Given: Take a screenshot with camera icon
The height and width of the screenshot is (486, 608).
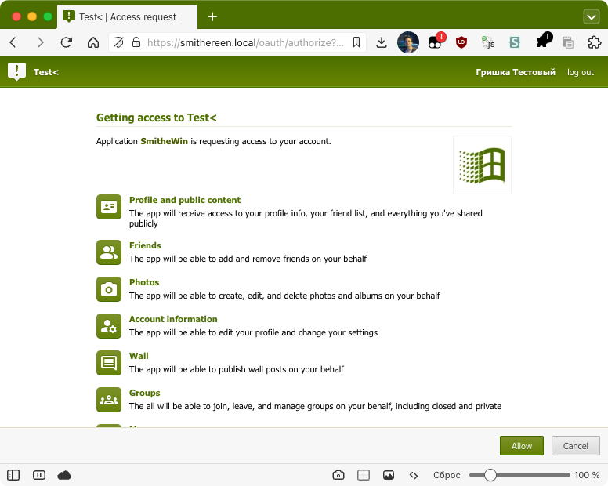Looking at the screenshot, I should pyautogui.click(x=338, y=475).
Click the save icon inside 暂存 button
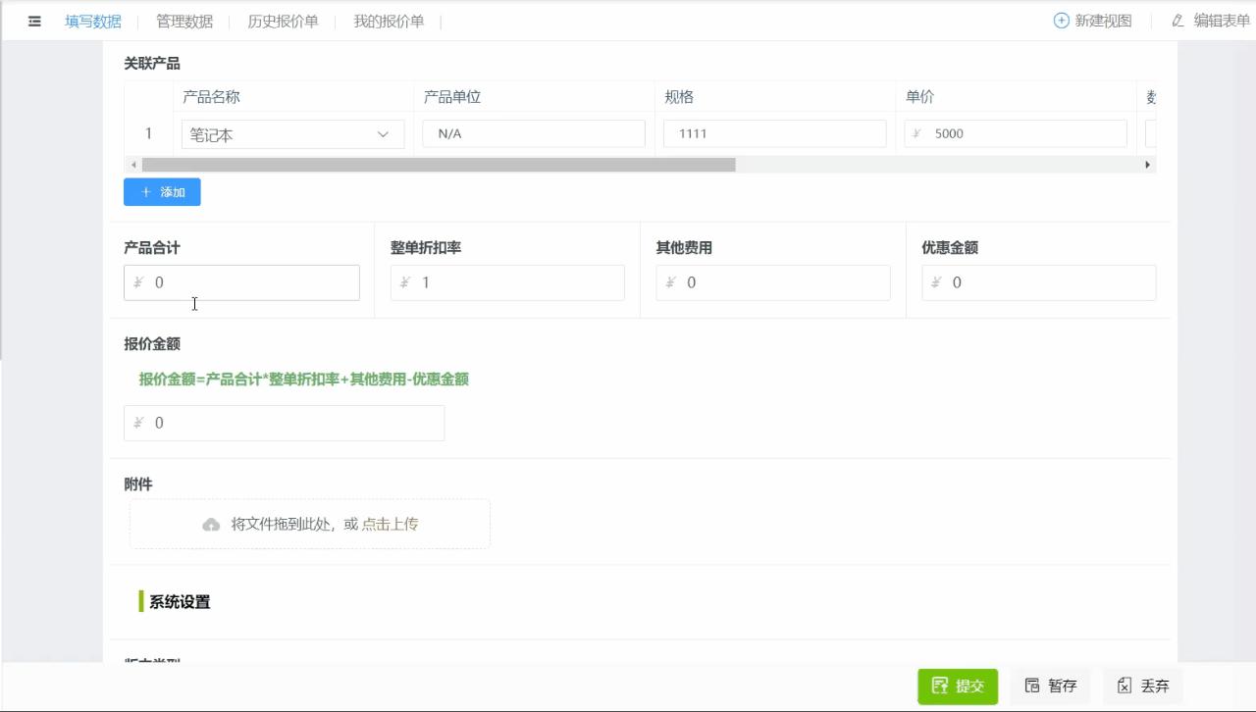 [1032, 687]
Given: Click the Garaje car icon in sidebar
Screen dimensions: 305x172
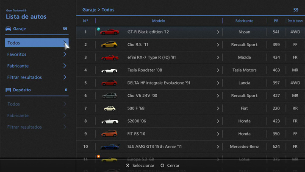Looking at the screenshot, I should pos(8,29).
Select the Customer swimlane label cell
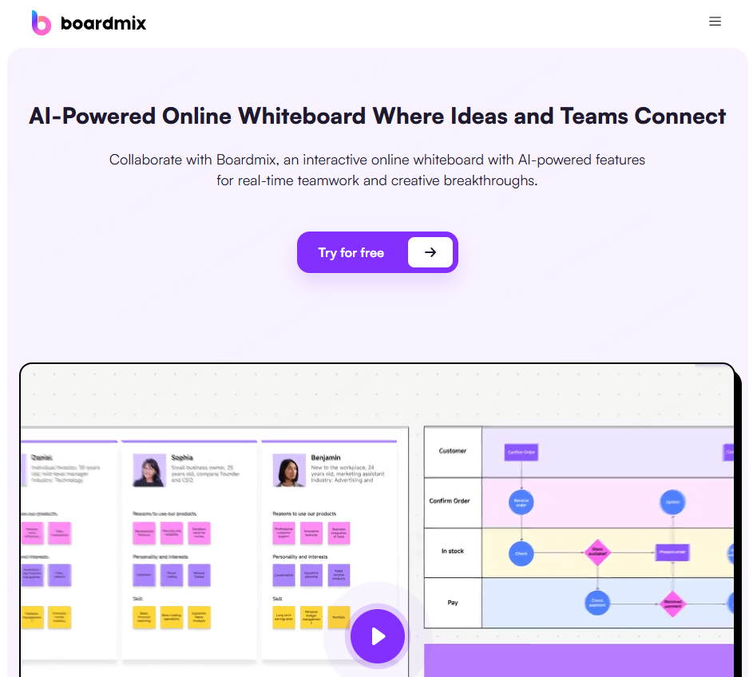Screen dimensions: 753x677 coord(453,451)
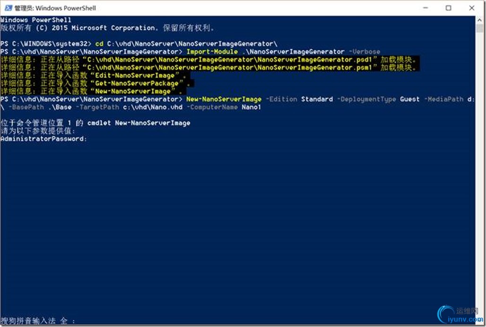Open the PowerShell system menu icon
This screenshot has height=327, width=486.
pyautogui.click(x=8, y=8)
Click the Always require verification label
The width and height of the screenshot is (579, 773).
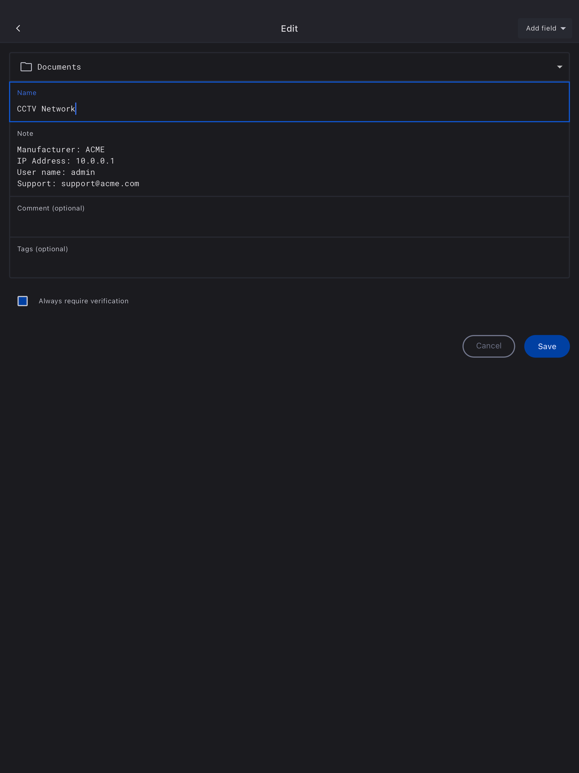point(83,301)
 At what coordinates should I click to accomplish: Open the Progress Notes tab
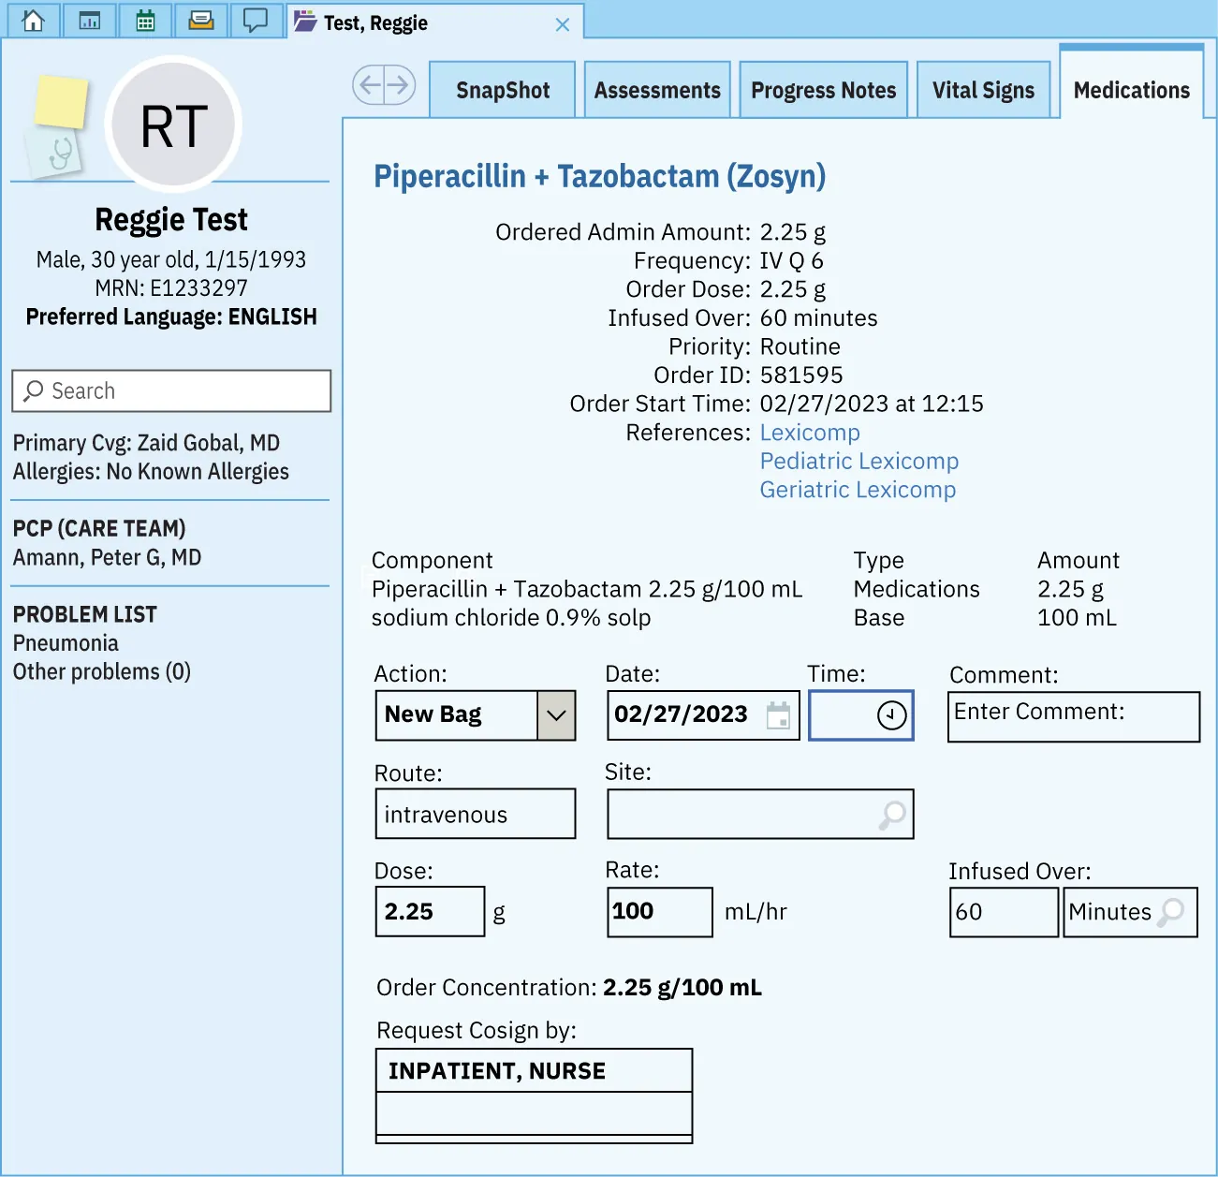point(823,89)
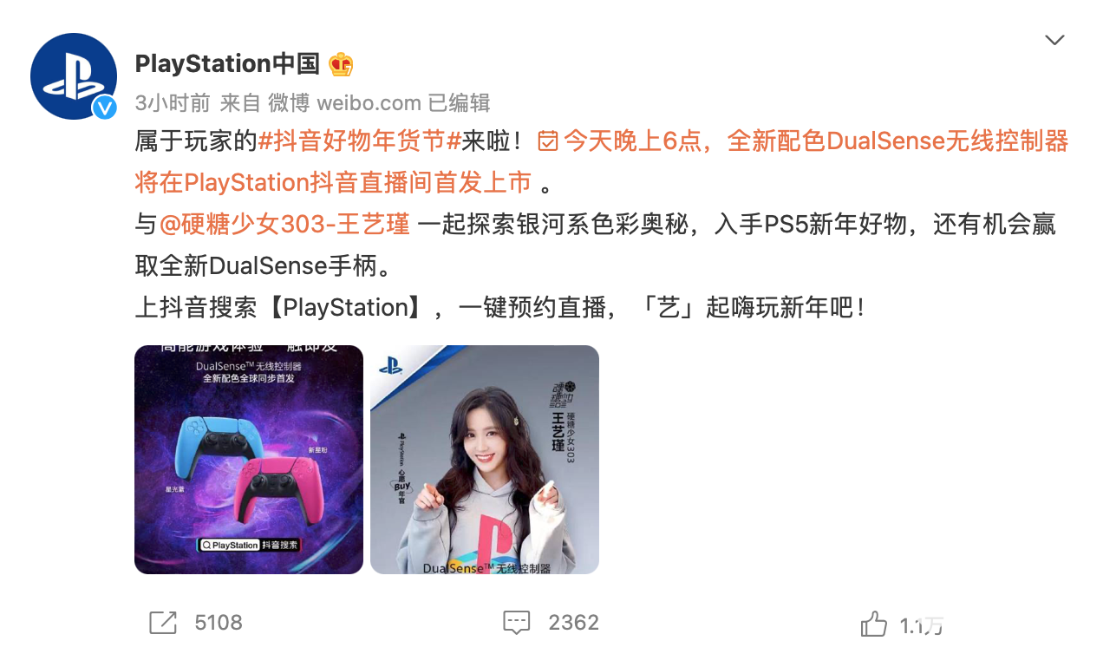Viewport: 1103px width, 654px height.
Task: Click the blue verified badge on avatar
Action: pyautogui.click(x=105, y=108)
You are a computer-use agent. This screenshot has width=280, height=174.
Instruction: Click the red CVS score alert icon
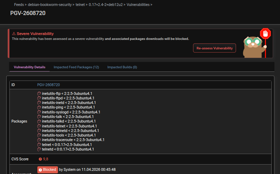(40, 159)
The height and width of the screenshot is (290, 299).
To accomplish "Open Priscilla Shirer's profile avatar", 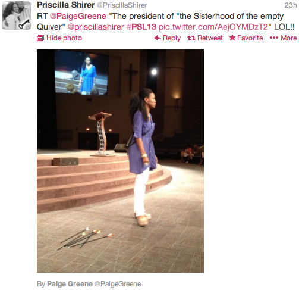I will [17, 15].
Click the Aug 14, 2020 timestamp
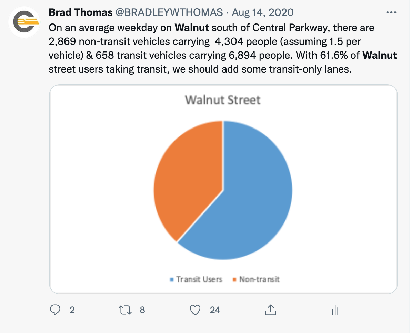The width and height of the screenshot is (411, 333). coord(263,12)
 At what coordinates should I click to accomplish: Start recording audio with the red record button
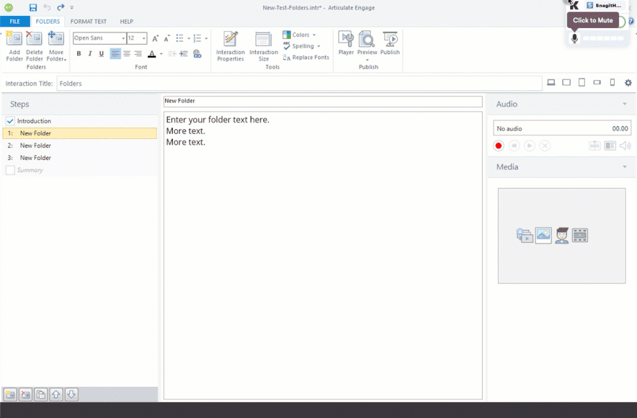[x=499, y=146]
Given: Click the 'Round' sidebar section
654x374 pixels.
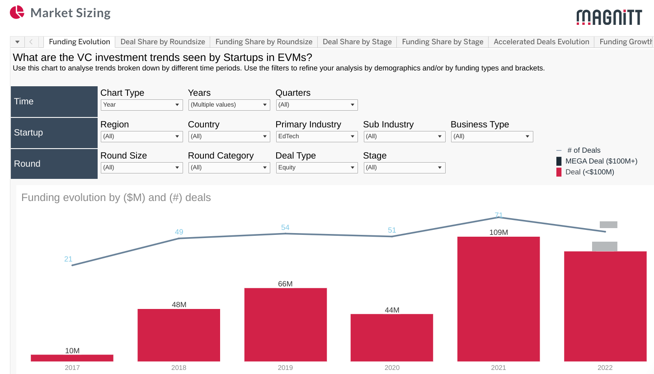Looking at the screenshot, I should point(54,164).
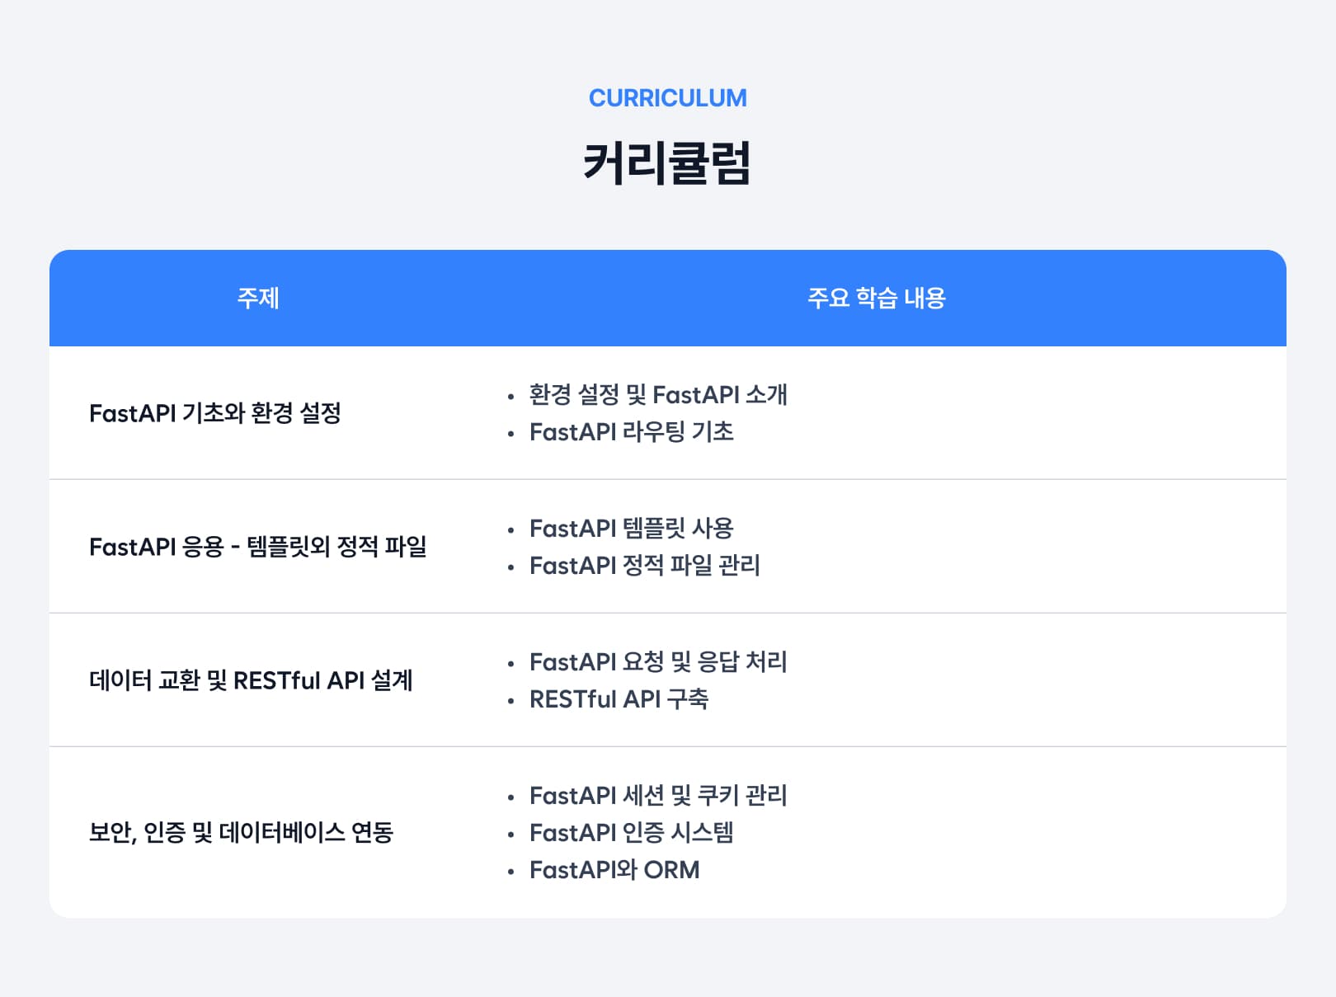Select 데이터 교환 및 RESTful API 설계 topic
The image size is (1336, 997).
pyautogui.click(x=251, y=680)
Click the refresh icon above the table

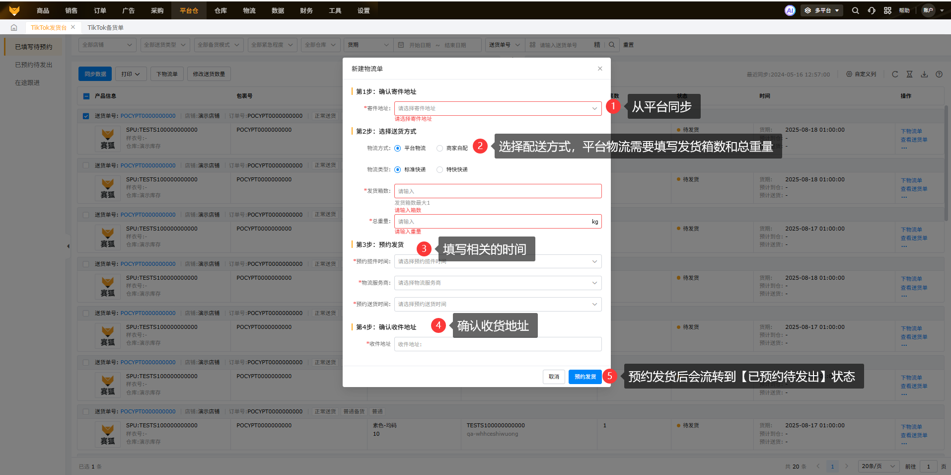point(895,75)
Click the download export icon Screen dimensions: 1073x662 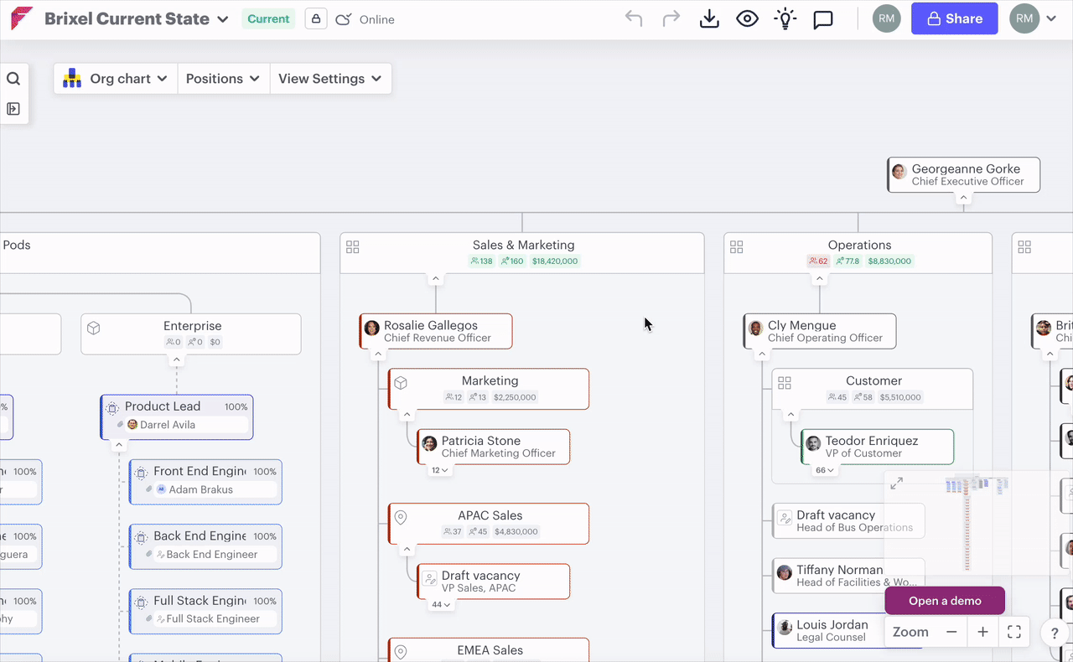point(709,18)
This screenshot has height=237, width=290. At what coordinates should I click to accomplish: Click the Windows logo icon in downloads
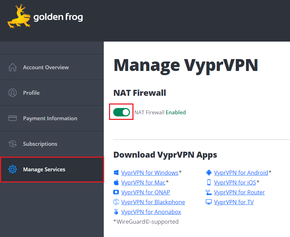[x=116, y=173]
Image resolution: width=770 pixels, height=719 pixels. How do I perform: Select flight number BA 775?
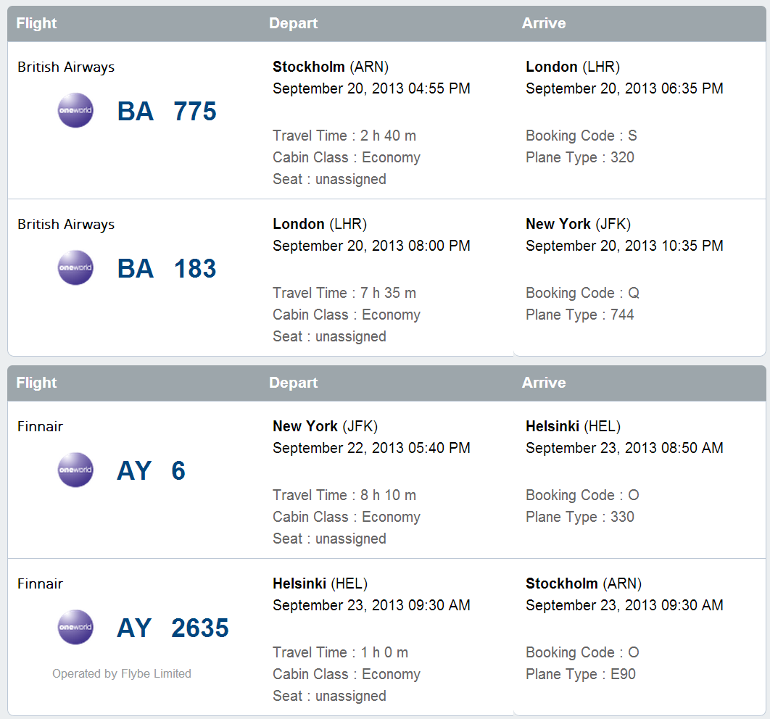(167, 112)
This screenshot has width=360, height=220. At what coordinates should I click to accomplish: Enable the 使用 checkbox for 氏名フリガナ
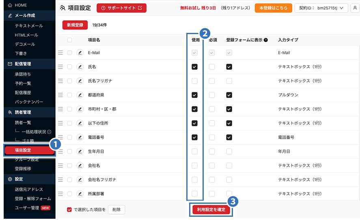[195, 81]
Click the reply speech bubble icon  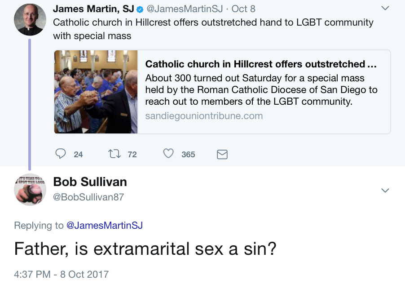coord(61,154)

────────────────────────────────────────

■ DESCRIPTION OF THE TASK
Working through the records above, establish how many lines contain the string "sidebar", and reply with the number by itself.

■ OUTPUT BELOW
2